State-of-the-art machine learning algorithms for the prediction of outcomes after contemporary heart transplantation: Results from the UNOS database.

Kampaktsis, P. N., et al.

Clinical Transplantation 2021 [record in progress].


Aims
The aim of this study was to create machine learning (ML) models for predicting mortality following heart transplantation (HT).

Interventions
The study dataset was randomly divided into the training cohort and the validation cohort.

Participants
18,625 heart transplant recipients

Outcomes
Predictive performance of ML models for mortality following HT.

Follow-up
N/A

CET Conclusions
This study used UNOS data to develop machine learning (ML) models to predict mortality following heart transplant.
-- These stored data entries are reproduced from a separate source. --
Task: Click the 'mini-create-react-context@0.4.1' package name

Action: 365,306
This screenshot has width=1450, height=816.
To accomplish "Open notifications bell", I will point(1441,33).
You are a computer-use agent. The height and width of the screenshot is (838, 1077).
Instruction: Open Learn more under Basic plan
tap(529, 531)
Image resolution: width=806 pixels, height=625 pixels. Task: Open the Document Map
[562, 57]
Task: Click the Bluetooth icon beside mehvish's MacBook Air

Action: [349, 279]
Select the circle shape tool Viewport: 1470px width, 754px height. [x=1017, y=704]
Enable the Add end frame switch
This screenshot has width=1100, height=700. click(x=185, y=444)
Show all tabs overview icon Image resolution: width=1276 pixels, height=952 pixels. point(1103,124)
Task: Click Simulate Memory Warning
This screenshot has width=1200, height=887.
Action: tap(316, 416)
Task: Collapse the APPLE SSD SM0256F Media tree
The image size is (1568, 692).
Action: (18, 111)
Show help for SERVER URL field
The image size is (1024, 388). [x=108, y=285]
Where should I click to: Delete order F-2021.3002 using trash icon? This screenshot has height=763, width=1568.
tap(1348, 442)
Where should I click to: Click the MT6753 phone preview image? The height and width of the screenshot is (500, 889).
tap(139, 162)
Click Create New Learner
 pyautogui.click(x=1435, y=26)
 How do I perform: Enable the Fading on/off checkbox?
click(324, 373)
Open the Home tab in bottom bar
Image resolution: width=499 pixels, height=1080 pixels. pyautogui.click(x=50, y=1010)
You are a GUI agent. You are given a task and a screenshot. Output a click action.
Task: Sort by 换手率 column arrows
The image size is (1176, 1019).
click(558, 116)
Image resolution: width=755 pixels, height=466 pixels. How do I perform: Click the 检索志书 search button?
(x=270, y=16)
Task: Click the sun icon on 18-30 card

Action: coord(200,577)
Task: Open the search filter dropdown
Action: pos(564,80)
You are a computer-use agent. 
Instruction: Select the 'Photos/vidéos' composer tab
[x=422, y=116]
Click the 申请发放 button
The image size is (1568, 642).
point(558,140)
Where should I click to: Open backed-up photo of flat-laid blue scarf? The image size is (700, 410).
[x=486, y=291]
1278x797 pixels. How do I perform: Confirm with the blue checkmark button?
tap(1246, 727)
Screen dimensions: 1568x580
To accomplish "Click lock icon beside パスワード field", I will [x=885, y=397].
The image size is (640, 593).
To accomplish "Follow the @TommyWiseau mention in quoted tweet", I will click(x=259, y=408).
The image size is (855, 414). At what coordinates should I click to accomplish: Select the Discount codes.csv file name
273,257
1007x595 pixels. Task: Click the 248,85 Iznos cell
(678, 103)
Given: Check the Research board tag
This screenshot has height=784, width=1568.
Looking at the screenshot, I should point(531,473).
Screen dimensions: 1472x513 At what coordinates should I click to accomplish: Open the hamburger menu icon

The authors randomly split a dataset of 18,625 transplants between 2010 and 2018 to training and validation cohorts and developed a number of models to predict 1-, 3- and 5-year survival. Predictive ability of the best ML model was moderate (AUC 0.689 for 1-year survival), but superior to regression models and the IMPACT score. A nice aspect of this study is that the authors attempted to create explainable models using local interpretable model-agnostic explanations (LIME) to identify the salient features in predictions. The clinical utility of the models is not discussed and use in allocation or pre-transplant decision making is limited by the inclusion of transplant variables such as operative time and ischaemic time, which would not be known at the time of listing or organ offering.

Trial registration
N/A

Funding source
Not reported